What makes a data point informative? Two factors: the mix ratio of positive and negative labels, and label reliability (average MC score of positive samples). Based on these signals, the authors propose BIS (Balanced-Information Score) filtering.
Validated on InternVL2.5-8B and Qwen2.5-VL-7B backbones, BIS matches or exceeds full-data performance using just 10% of the training set.
Key takeaways: - Smart filtering beats brute-force data scaling for PRM training - BIS requires no extra annotation — it works directly from existing MC signals - For teams training visual reasoning PRMs, this means an order-of-magnitude reduction in training cost
Source: Training Data Efficiency in Multimodal Process Reward Models

Also Worth Noting
Today's Observation
Two signals stand out today.

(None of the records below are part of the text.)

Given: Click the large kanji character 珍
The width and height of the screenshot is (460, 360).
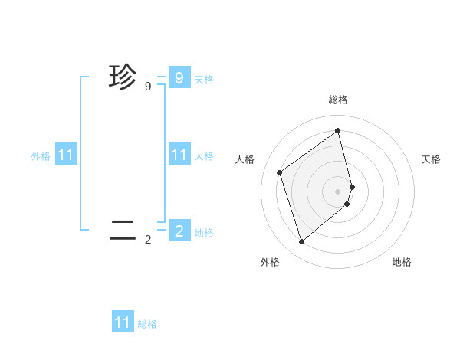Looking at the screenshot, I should click(x=122, y=77).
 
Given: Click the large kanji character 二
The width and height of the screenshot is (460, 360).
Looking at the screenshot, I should click(x=122, y=229).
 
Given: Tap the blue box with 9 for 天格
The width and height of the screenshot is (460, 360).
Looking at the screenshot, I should click(x=179, y=78).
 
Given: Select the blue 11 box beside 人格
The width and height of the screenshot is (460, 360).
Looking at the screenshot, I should click(x=179, y=155).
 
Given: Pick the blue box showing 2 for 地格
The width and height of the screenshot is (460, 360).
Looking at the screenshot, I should click(x=179, y=231).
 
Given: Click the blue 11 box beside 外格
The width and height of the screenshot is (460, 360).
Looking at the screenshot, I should click(x=66, y=155).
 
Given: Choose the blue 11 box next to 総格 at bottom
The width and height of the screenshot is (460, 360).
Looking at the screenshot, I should click(x=123, y=322).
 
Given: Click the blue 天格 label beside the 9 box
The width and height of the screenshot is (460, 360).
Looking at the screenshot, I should click(x=204, y=79).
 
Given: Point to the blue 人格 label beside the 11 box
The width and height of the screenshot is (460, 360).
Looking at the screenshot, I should click(x=204, y=156).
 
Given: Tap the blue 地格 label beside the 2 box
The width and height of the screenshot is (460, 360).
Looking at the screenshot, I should click(x=204, y=232).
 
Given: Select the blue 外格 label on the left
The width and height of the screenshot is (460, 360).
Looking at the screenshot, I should click(x=41, y=156).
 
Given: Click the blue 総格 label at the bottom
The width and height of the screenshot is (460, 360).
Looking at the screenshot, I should click(x=147, y=324).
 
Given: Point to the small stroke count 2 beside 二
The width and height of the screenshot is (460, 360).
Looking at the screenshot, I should click(x=148, y=240).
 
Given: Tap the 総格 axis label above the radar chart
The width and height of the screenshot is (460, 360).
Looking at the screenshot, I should click(x=338, y=100).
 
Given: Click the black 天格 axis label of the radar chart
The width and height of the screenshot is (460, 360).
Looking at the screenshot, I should click(x=431, y=159).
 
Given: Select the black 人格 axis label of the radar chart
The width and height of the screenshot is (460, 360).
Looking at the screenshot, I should click(x=245, y=159).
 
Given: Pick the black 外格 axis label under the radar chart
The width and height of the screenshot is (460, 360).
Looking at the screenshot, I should click(x=270, y=262).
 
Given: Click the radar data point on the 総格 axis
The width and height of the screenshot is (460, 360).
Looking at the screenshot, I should click(x=338, y=129).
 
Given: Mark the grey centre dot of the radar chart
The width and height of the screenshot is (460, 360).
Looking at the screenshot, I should click(x=338, y=190).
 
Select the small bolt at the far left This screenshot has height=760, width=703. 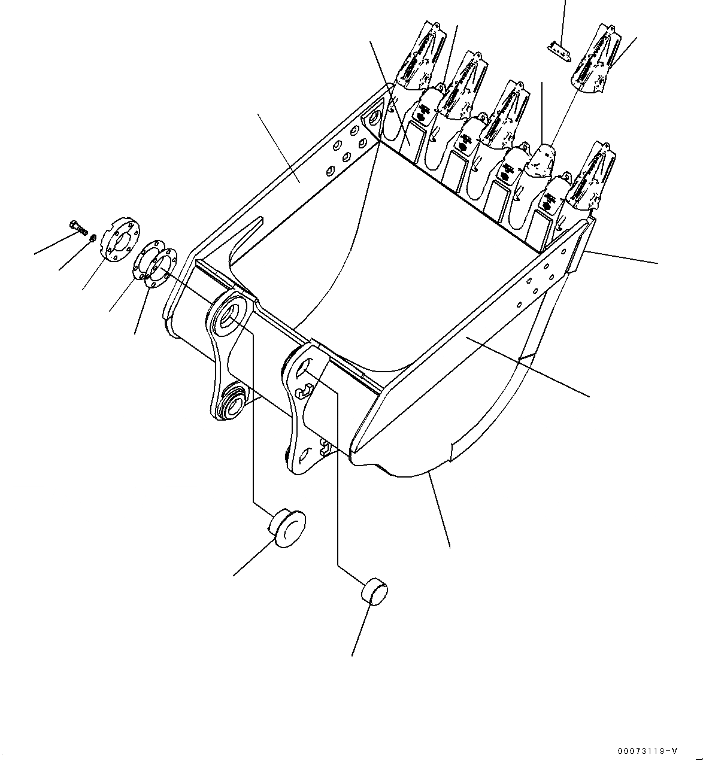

First, the unified multimodal race enters the trillion-parameter era: ERNIE 5.0 is the first publicly reported trillion-parameter unified autoregressive multimodal model, while OmniSIFT tackles the inference cost side of the same problem — training and serving are advancing in parallel. Second, "small model swarms" are emerging alongside "big model solo": WideSeek-R1's width scaling, pi-Distill's privileged-information distillation, and heterogeneous small-model stacks all demonstrate that you don't always need the largest model. Teams working on multimodal deployment should look at OmniSIFT's token compression; teams building agent systems should study WideSeek-R1's MARL training framework.